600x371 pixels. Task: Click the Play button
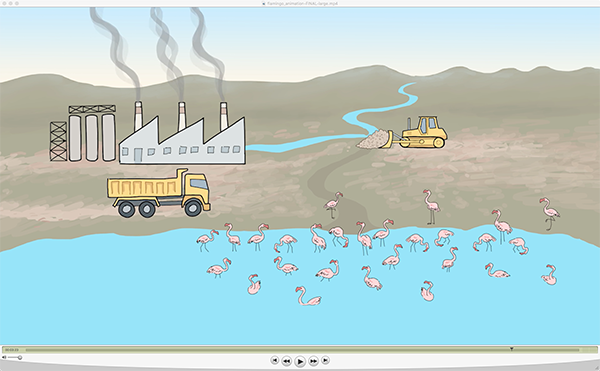[300, 361]
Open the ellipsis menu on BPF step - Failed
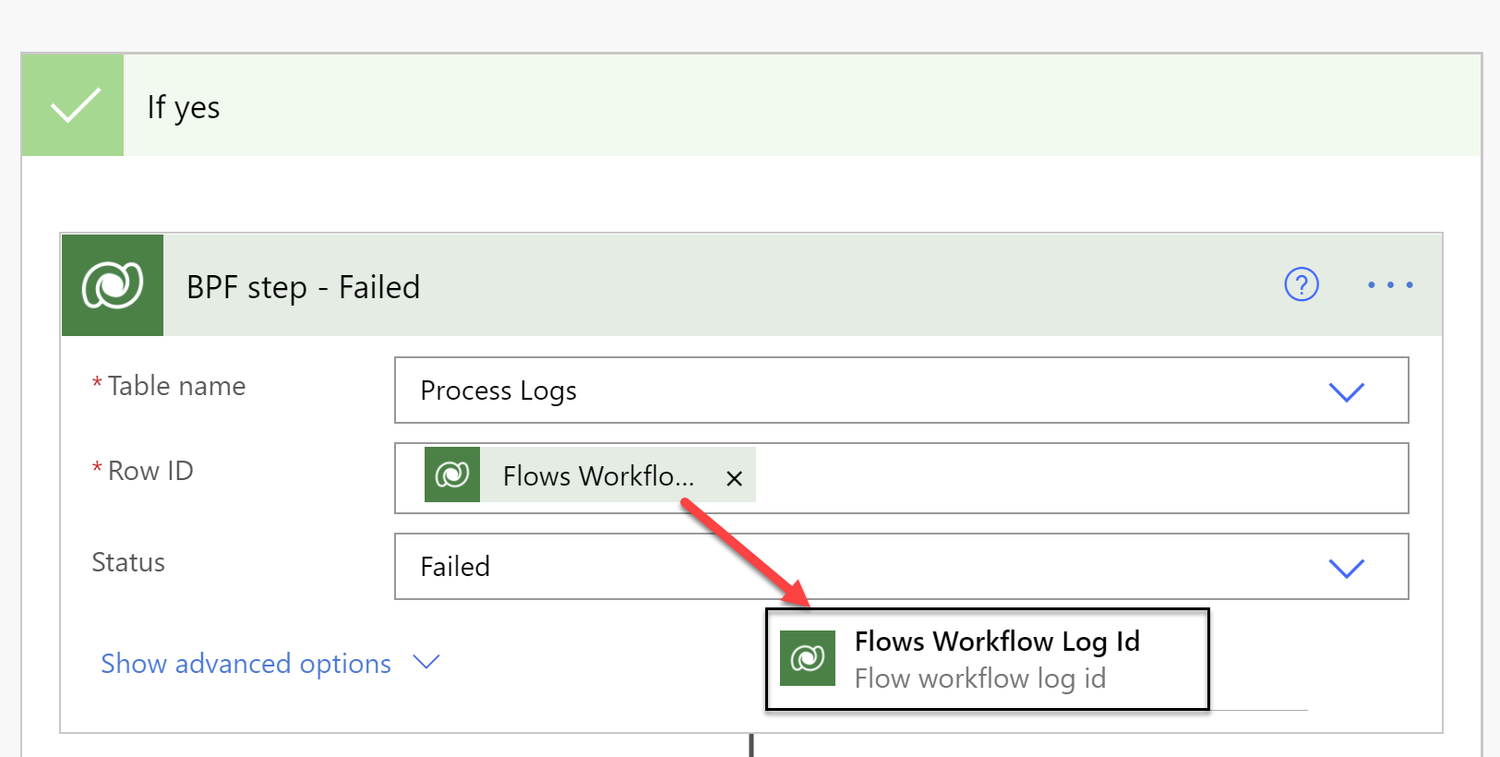Image resolution: width=1500 pixels, height=757 pixels. tap(1389, 285)
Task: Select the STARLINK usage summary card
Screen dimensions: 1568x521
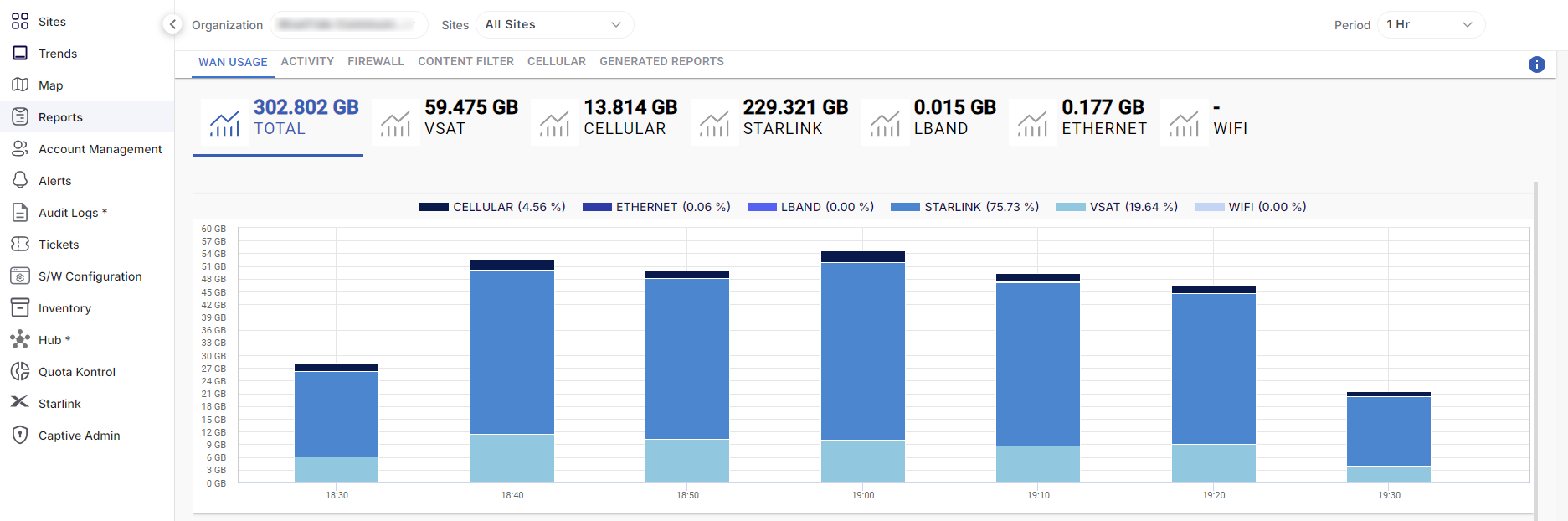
**********
An exact copy of the records above is needed, with the pictures removed.

[Answer to this exercise]:
600x371 pixels. Task: Click the Play button
[300, 361]
Open the ellipsis menu on BPF step - Failed
Image resolution: width=1500 pixels, height=757 pixels. tap(1389, 285)
Task: Select the STARLINK usage summary card
Screen dimensions: 1568x521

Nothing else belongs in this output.